7 of 8 people found the following review helpful:
4.0 out of 5 stars
This is why your mother told you not to talk to strangers,
By
This review is from: Murder is Easy (St. Martin's Minotaur Mysteries) (Mass Market Paperback)
Luke Fitzwilliam has just returned home to England after several years working in the East. As he settles into a train compartment on the way to London he strikes up a conversation with an elderly woman who reminds him of one of his aunts. She tells him a strange story of murders in her village, giving him details of the crimes and relating how she is on her way to Scotland Yard to try and stop the murderer before there is another death. Luke listens to her with half an ear and then forgets the incident after his arrival in London. He is reminded though when he sees that his traveling companion was killed in a street accident shortly after they parted company. He is further surprised to hear that the person named as the next victim has in fact died suddenly. He decides to investigate further, travels to the village and begins become involved in the village life. While there Luke meets the usual village ensemble, the old maids, local doctor and family, local lord of the manor and his household and others. Luke begins to find certain disturbing aspects on the local scene that convince him that the outrageous stories he had been told just might be the truth after all. This is a departure from Christie's usual work, there are no appearances by Hercule Poirot or Miss Marple however Sgt. Battle does make an appearance at the very end of the story. Luke Fitzwilliam is one of Dame Agatha's one appearance only heroes which is a pity. He and his romantic interest quite charming, it would be nice to meet them again.

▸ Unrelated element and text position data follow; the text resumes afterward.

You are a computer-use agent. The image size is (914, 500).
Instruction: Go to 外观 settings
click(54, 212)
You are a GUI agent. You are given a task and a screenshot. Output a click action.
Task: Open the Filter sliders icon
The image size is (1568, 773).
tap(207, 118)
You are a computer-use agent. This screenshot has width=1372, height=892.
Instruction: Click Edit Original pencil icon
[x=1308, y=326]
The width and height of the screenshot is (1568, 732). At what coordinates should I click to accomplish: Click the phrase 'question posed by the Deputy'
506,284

3 of 3 people found the following review helpful:
5.0 out of 5 stars
Enjoy This Great Cozy Village Mystery from Agatha Christie,
By
This review is from: Murder Is Easy (Library Binding)

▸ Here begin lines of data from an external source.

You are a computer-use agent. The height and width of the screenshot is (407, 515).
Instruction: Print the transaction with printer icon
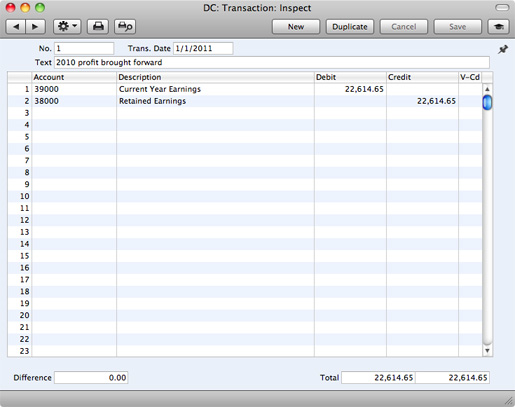[x=98, y=27]
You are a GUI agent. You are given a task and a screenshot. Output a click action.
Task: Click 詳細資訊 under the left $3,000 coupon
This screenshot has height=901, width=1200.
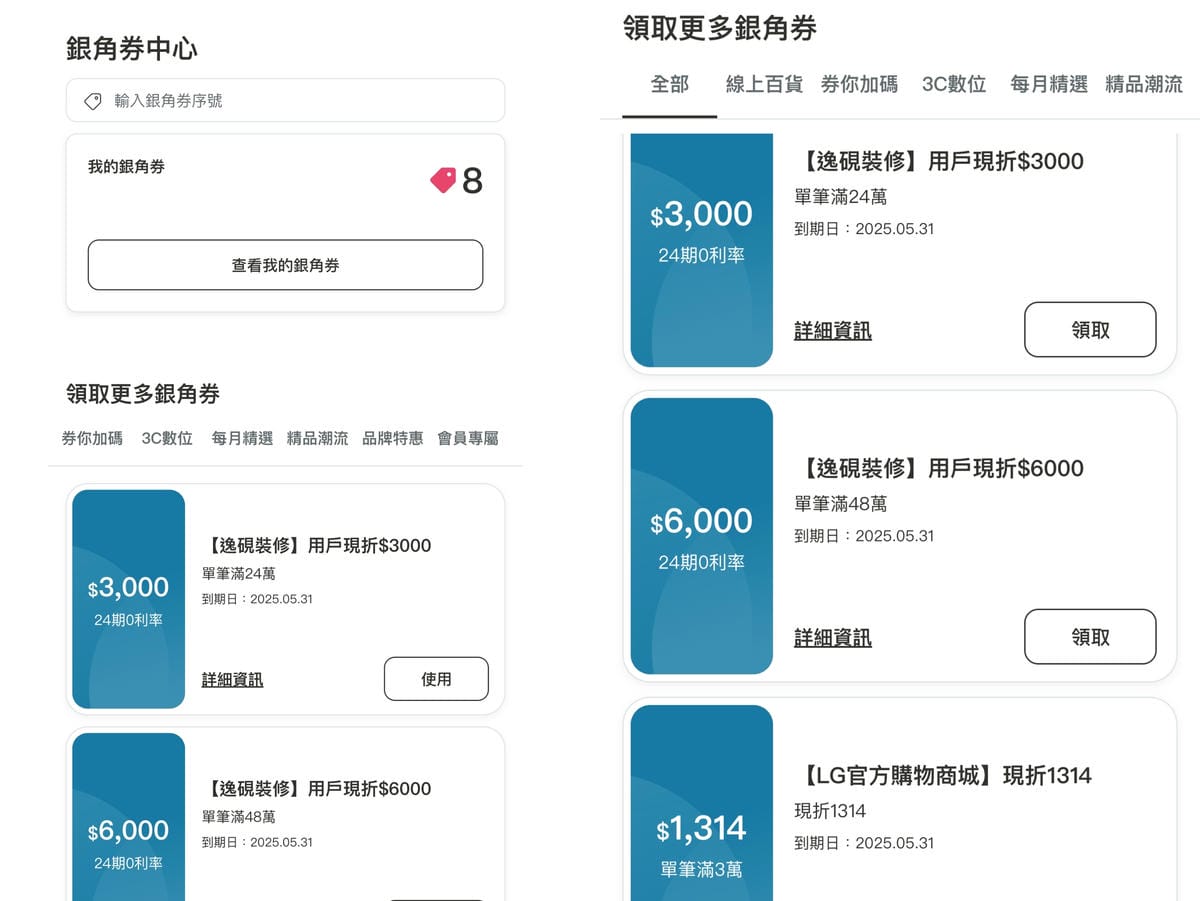pos(231,678)
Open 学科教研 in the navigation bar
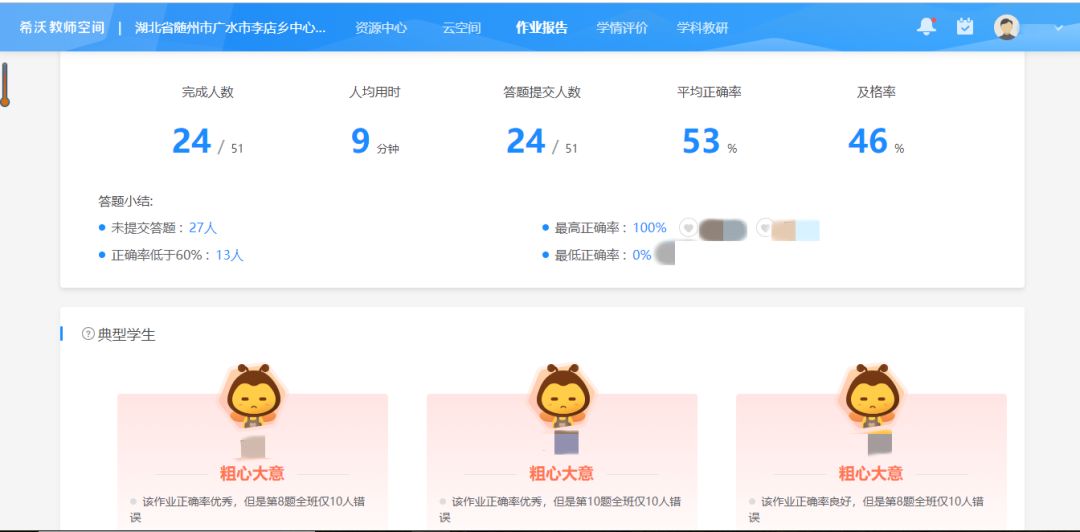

Miss Lavinia Fullerton is a typical English spinster. In fact, she is very reminiscent of Miss Marple and the charming elderly ladies that inhabited the cozy villages of England in the time between the two World Wars. While travelling on a train to London, she chats with Luke Fitzwilliam, a young policeman, about all the murders that have been taking place in her village of Wychwood under Ashe. Her subsequent death in London traffic involves Luke in this cozy village mystery. The novel is populated with the basic village characters: doctor, lawyer, vicar, several elderly ladies, a retired military man, and one precocious young boy. Luke will suspect just about all of them at one point or another in the story, but in a tense and thrilling ending, all is revealed. This entertaining book became a 1982 made-for-tv movie starring Bill Bixby as Luke and Helen Hayes as Lavinia.